Lipopolysaccharide Regulates the Macrophage RNA-Binding Proteome

Abstract

RNA-protein interactions within cellular signaling pathways have significant modulatory effects on RNA binding proteins' (RBPs') effector functions. During the innate immune response, specific RNA-protein interactions have been reported as a regulatory layer of post-transcriptional control. We investigated changes in the RNA-bound proteome of immortalized mouse macrophages (IMM) following treatment with lipopolysaccharide (LPS). Stable isotope labeling by amino acids in cell culture (SILAC) of cells followed by unbiased purification of RNP complexes at two time points after LPS stimulation and bottom-up proteomic analysis by LC-MS/MS resulted in a set of significantly affected RBPs. Global RNA sequencing and LFQ proteomics were used to characterize the correlation of transcript and protein abundance changes in response to LPS at different time points with changes in protein-RNA binding. Il1α, MARCKS, and ACOD1 were noted as RBP candidates involved in innate immune signaling. The binding sites of the RBP and RNA conjugates at amino acid resolution were investigated by digesting the cross-linked oligonucleotide from peptides remaining after elution using Nuclease P1. The combined data sets provide directions for further studies of innate immune signaling regulation by RBP interactions with different classes of RNA.

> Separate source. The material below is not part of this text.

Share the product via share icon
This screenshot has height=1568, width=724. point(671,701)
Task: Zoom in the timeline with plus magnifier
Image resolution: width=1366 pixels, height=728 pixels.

Keywords: RNA-binding proteins; TLR signaling; cell signaling; innate immunity; macrophages; protein−RNA interactions; proteomics.

Figure 1.

Schematic of the SILAC labeling (A) The experimental groups (3 biological replicates each) were assigned based on the presence or absence of the LPS and UV irradiation; The SILAC triplex set with UV provided a comparison of RNA-RBP crosslinking upon different LPS treatment durations, while the SILAC duplex sets (+ UV/− UV) served as controls to remove the non-specific RNA-RBP binding at any given LPS exposure. Only the proteins that were observed with at least 5 times or more intensity in the +UV crosslinked samples were retained. (B). UV crosslinking-based RBP extraction workflow.

Figure 2.

RNA-binding proteins detected in the SILAC experiment. A: RNA binding of RBPs reduces significantly at both 30 min and 60 min LPS treatment. B: Overlap between RBPs present at 30 and 60 minutes. C: Hierarchical clustering of the enriched RBPs at 30 and 60 min LPS treatment. The log2 fold change ratios at each time were averaged for 6 biological replicates. Five clusters were outlined based on the changes occurring in the RBP association or dissociation from RNA. D: Overlap between RBPs found in this study and these described by Liepelt et al.

Figure 3.

GO term analysis and pathway enrichment of RBPs at 30 min LPS treatment.

Figure 4.

GO term analysis and pathway enrichment of RBPs at 60 min LPS treatment.

Figure 5.

A and B: Volcano plots depicting unchanging RBPs at the protein level following 30 and 60 min LPS treatment. The log2 fold change ratios at each timepoint were averaged across the 6 biological replicates. C and D: Volcano plots depicting unchanging transcripts following the 30 and 60 min LPS treatment. The log2 fold change ratios at each time were averaged across the 6 biological replicates. E, F, G: The mRNA levels of Il1a (E), Acod1 (F) and MARCKS (G) from IMMs treated with 100 ng/mL of LPS for 30 and 60 minutes were quantified by real-time PCR. Data is representative of 2 independent experiments (at least 3 biological replicates per condition per experiment). Shown as the mean +− SEM. *p < 0.05, **p <0.005 (one-way ANOVA).

Figure 6.

Binding sites at the protein level in unstimulated macrophages (A), and after 30 (C) and 60 (E) minutes of LPS stimulation. Binding sites at the RNA level in unstimulated macrophages (B), and after 30 (D) and 60 (F) minutes of LPS stimulation.